Creating a URL shortening service with Django

View it live here or get the code here

The first URL shortening site I saw was several years ago and was called TinyURL. Soon after Twitter gained popularity a whole slew of them popped up (bitly, tiny.cc, is.gd) to cater for the masses constrained by Twitters 140 character limit, but a lot shut down because it is fairly hard to monetize and Twitter shortens URL's now, making them a bit pointless.

At its heart a URL shortening service is simply a database that maps a short string to a URL, not exactly rocket science to create. Below I will give a basic walk through guide to creating one yourself. Knowledge of Django and Python is assumed.

Start by making a project and creating our models:

#models.py
from django.db import models
import string

_char_map = string.ascii_letters+string.digits

def index_to_char(sequence):
    return "".join([_char_map[x] for x in sequence])


class Link(models.Model):
    link = models.URLField()
    hits = models.IntegerField(default=0)

    def __repr__(self):
        return "<Link (Hits %s): %s>"%(self.hits, self.link)

    def get_short_id(self):
        _id = self.id
        digits = []
        while _id > 0:
            rem = _id % 62
            digits.append(rem)
            _id /= 62
        digits.reverse()
        return index_to_char(digits)

    @staticmethod
    def decode_id(string):
        i = 0
        for c in string:
            i = i * 64 + _char_map.index(c)
        return i

This model is fairly basic - it stores a URL and a integer representing the number of times the link has been clicked (we will write the view for this later). The get_short_id() method returns the character representation of the ID - we have 62 possible characters (a-z A-Z 0-9) so we convert the number to base 62 and map the digits to characters in our alphabet. This means we can give visitors URL's like http://mylinksite/abcde and the abcde portion of the URL will hold the link ID. This looks a lot nicer than just using the numeric ID in the URL.
▬▬▬▬▬▬▬▬▬▬
BRIEF A>
In the Django URL-shortening tutorial, what does the hits field of the Link model record?
BRIEF B>
Continue the Django URL-shortening tutorial, picking up right after its last sentence.

ENTRIES SUPPLIED>
▬▬▬▬▬▬▬▬▬▬
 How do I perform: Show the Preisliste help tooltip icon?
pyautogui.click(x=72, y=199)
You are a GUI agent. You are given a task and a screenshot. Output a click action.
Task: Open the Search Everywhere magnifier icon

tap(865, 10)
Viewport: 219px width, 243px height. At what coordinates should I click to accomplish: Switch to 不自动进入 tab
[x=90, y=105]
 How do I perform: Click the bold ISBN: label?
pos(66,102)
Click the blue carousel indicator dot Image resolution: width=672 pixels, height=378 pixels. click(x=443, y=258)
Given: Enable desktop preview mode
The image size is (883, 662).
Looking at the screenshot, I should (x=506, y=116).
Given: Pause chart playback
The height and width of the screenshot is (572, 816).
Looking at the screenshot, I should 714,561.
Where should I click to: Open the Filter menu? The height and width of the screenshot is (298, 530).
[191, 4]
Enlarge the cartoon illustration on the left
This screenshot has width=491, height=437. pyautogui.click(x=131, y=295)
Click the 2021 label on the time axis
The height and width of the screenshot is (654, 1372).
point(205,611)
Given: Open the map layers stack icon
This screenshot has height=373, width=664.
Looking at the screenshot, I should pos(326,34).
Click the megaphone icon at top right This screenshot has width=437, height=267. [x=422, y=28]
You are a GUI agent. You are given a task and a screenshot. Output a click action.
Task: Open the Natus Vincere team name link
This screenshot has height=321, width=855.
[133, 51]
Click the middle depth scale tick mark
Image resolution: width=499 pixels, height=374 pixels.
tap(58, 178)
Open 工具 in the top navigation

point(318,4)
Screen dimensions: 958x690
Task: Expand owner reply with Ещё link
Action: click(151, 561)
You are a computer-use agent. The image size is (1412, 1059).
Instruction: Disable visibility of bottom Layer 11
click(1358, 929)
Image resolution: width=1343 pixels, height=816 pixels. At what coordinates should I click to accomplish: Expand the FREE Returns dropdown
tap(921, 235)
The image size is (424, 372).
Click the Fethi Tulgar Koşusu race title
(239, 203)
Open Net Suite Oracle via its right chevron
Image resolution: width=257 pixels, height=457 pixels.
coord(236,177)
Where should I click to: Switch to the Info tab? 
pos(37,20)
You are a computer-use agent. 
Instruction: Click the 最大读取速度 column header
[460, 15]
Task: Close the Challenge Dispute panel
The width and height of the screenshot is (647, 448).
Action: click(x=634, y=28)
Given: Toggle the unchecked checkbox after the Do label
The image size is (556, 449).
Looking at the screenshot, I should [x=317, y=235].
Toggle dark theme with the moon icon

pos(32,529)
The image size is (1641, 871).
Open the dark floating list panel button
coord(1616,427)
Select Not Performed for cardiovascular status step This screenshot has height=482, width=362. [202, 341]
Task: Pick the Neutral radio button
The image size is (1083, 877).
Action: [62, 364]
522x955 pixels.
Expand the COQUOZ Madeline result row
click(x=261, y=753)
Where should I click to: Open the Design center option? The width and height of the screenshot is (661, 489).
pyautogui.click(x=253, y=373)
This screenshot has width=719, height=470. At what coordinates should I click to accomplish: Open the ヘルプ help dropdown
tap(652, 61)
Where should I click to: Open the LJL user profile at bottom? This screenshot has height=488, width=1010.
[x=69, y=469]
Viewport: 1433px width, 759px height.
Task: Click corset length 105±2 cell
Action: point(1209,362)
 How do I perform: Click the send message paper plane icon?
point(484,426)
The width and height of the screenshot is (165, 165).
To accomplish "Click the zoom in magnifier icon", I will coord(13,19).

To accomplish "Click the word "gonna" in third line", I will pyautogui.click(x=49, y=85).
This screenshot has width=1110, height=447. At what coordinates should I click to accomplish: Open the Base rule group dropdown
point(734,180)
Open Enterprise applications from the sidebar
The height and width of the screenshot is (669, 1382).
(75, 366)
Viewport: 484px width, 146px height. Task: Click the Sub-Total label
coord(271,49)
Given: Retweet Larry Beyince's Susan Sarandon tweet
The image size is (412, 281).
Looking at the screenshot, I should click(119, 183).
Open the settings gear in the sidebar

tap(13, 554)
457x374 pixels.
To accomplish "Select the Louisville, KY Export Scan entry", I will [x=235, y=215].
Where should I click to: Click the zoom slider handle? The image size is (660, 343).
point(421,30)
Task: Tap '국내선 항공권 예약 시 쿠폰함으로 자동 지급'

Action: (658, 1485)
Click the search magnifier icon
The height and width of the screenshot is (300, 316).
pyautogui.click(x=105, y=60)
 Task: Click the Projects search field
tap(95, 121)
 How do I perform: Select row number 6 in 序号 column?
▬▬▬▬▬▬▬▬▬▬
EXPECTED OUTPUT A>
The number of times the link has been clicked.

EXPECTED OUTPUT B>
Now create a simple template. The {% if %} statements are there so we can display the generated URL to the user

<html>
    <body>
        <h1>Enter a URL to shorten:</h1>
        <form method="POST" action="/">
            <input type="text" name="url" placeholder="Enter a URL">
            <input type="submit">
        </form>
        {% if short_url %}
           <b>URL shortened:</b> {{ short_url }}
        {% endif %}
    </body>
</html>

Now we need to make the view. This is pretty simple: we take the URL provided by the user in the "url" POST field and store it in the database and return a URL to be displayed to the user. Code that ensures the input is valid and present is not included for brevity.

#views.py
from tiny_link import models
from django.shortcuts import render_to_response
from django.template import RequestContext

def home(request):
   short_url = None
   if request.method == "POST":
      link_db = models.Link()
      link_db.link = request.POST.get("url")
      link_db.save()
      short_url = request.build_absolute_uri(link_db.get_short_id())
   return render_to_response("index.html", 
                             {"short_url":short_url}, 
                             context_instance=RequestContext(request))

Simple! Now we will make a quick view to redirect the user:

#views.py
from django.shortcuts import redirect, get_object_or_404
from django.db.models import F

def link(request, id):
   db_id = models.Link.deocde_id(id)
   link_db = get_object_or_404(models.Link, id=db_id)
   models.Link.objects.filter(id=db_id).update(hits=F('hits')+1)
   return redirect(link_db.link)

This view is pretty simple - we decode the given string (e.g abcd) into an integer, and we use that to get the link from the database. After that we issue a UPDATE statement that increments the hits by 1 (this should be done at the database level else increments might get lost due to concurrent updating of the model with stale data), and then we send the user on their merry way.

Now edit your URL file to serve the views:

from django.conf.urls import patterns, include, url

urlpatterns = patterns('',
    url(r'^$', 'tiny_link.views.home'),
    url(r'^(?P<id>[a-zA-Z0-9])$', 'tiny_link.views.link'),
    url(r'^(?P<id>[a-zA-Z0-9])/stats$', 'tiny_link.views.stats'),
)

And thats a wrap. The code linked at the top of the page has a few more bells and whistles, including per-day visitor tracking and graphs (soon), but the core is the same. In my opinion creating a URL shortener is more simple than the canonical "create a blog" introduction project.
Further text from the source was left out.